Reel Time with Joel and Chase

An Unnecessary Dark Turn and a Forced and Unbelievable Romance has this One Scratching our Heads.



Title: Flower

Rating: R for crude sexual content & language throughout, graphic nude drawings, some drug content, and a brief violent image

Run Time: Ihr & 30min



Joel’s Review

*½ (out of ****)

The inciting incident of the plot of Flower is when the young woman propositions her soon-to-be-stepbrother for oral sex. She does it because he, having just been released from rehab for prescription drug abuse, looks “tense,” and when he understandably rejects this proposal because of their imminent sibling status, she laughs it off and emasculates him in the same breath. When, later, the two team up with her friends to exact a twisted form of justice upon his sexual predator, it comes across as peculiar, to say the least.

This is an odd movie with a strange sense of moral equivalence. It has no problem viewing its protagonist as a carefree agent of her own sexual politics, even as her proclivities have a certain pathology that suggests predation, and then thrusting her into a plot that has taken on an unintentional relevance due to recent cultural events. It isn’t the movie’s fault that it has opened in the fervor of that moment, but it proceeds to contradict itself at every turn. Indeed, it would be a crime to reveal a relationship that blossoms as a result of the events of its climax, but let us say that the nature of that relationship will not come as a surprise to anyone closely following the events detailed in the next paragraph.

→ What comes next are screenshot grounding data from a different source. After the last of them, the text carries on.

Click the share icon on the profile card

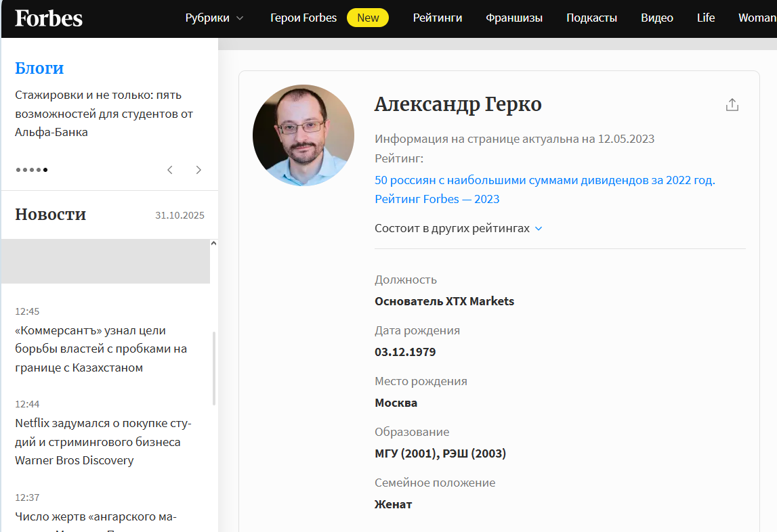[x=732, y=104]
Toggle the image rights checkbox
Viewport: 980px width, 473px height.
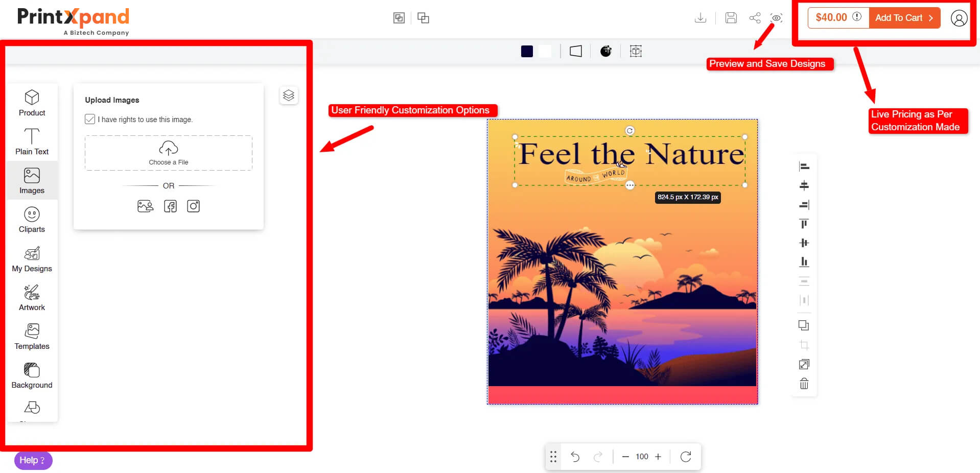90,119
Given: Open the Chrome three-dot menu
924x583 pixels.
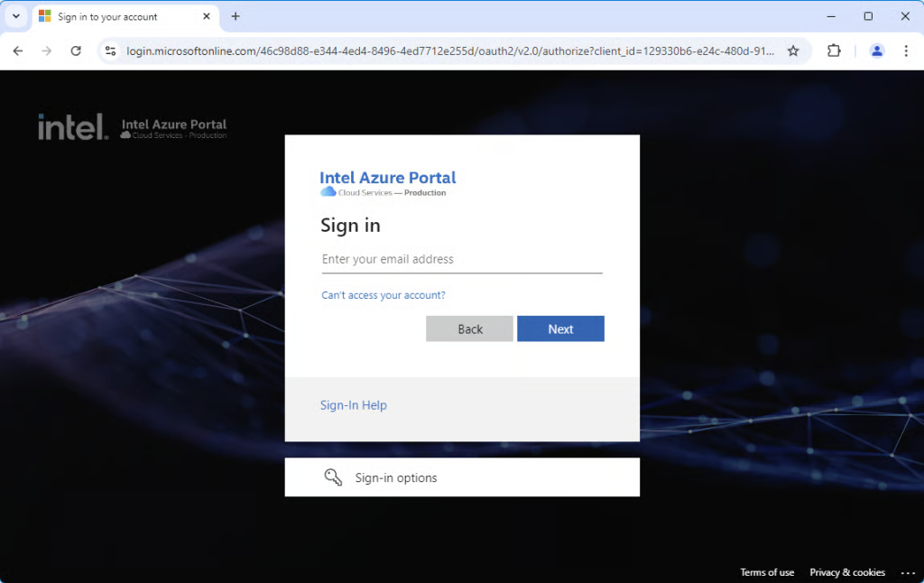Looking at the screenshot, I should pos(906,51).
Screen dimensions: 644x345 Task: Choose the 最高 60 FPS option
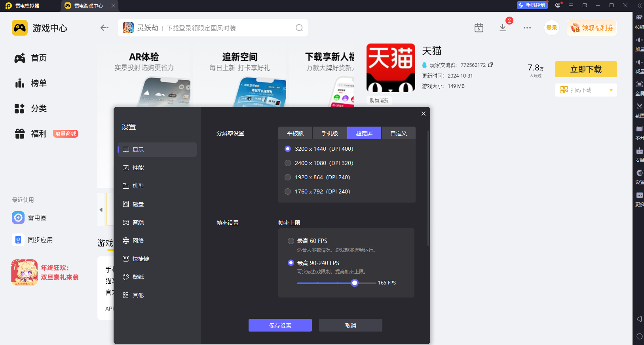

The film opens with Erica (Zoey Deutch), the young woman in question, performing the same orally sexual act of gratification on a police officer, just before blindsiding him with threats of extortion alongside her best friends Kala (Dylan Gelula) and Claudine (Maya Eshet). It is a way of making quick cash for these reckless teens, and it apparently pays well. Erica’s home life is a source of constant grief: Her father was incarcerated for an attempted robbery, her mother Laurie (Kathryn Hahn) is about to be remarried to Bob (Tim Heidecker), as blandly pleasant as his name, and she is about to gain Luke (Joey Morgan), Bob’s son from a previous marriage, as a stepbrother.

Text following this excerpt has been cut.